Italy is one of several European countries lobbying the White House to stay party to the Paris agreement, which Trump promised to “cancel” while on the campaign trail. It’s unclear if Trump and Gentiloni will discuss global warming during their meeting.

The meeting comes about 10 days after Energy Secretary Rick Perry informed G7 members the U.S.“is in the process of reviewing many of its policies and reserves its position on this issue, which will be communicated at a future date,” according to a statement issued by Italy’s industry and energy minister Carlo Calenda.

The Trump administration would not sign onto a statement mentioning Paris until the president decided whether or not to honor his campaign pledge. The Paris agreement went into effect in 2016.

White House officials were supposed to meet Tuesday to discuss the Paris agreement, but that meeting was postponed. Trump holds the ultimate decision on whether or not to bail on the international agreement brokered by the Obama administration.

European countries were also hesitant to sign Perry’s insistence the G7 statement include support for coal and natural gas during their April meeting in Rome.

Perry specifically pushed for a commitment to “[h]igh efficiency, low-emission coal and natural gas with adequate financing from multi-lateral development banks and private sector investment” while meeting with energy ministers from Canada, France, Germany, Italy, Japan, the UK and the European Union.

Calenda said other G7 members “reaffirmed their commitment towards the implementation of the Paris Agreement to effectively limit the increase in global temperature well below 2°C above pre-industrial level.”

President Barack Obama committed the U.S. to cut emissions 26 to 28 percent by 2025.

Trump’s already signed executive orders to scale back key policies Obama relied on to meet his 2025 pledge, including the Clean Power Plan regulation limiting carbon dioxide emissions from power plants.

While most on the right support ditching Obama-era climate rules, there seems to be a divide over whether or not to stay party to the Paris agreement.

Energy corporations, including ExxonMobil and Cloud Peak Energy, want Trump to stay in the Paris agreement, joining Ivanka Trump, Jared Kushner, Secretary of State Rex Tillerson and other White House aides.

White House chief strategist Steve Bannon and Environmental Protection Agency Administration Scott Pruitt want to pull out of the Paris agreement.

The Competitive Enterprise Institute, a libertarian think tank, is circulating a petition asking Trump to keep his campaign pledge to pull out of the Paris agreement.

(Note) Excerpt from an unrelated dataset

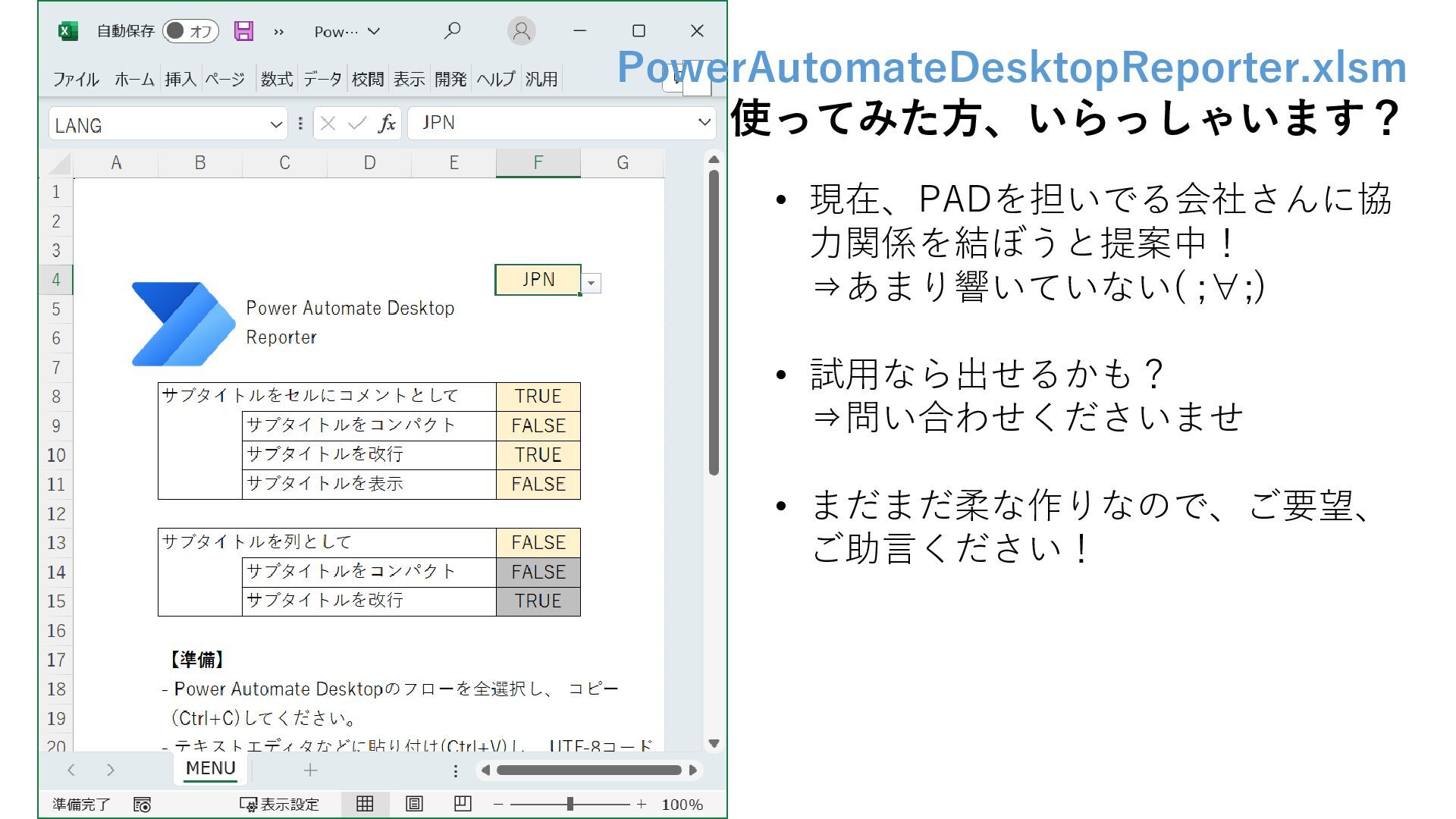
Task: Open the file name Pow dropdown
Action: tap(347, 32)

“Failure to withdraw from the Paris Climate Treaty will make President Trump’s plans to undo Obama’s climate agenda vulnerable to legal challenges,” Myron Ebell, director of energy and environment policy at CEI, said in a statement.

“The President should not listen to Washington’s Swamp, but rather keep his campaign promise to get the United States out of the Paris Climate Treaty and send it to the Senate for a vote,” said Ebell, who headed Trump’s EPA transition team.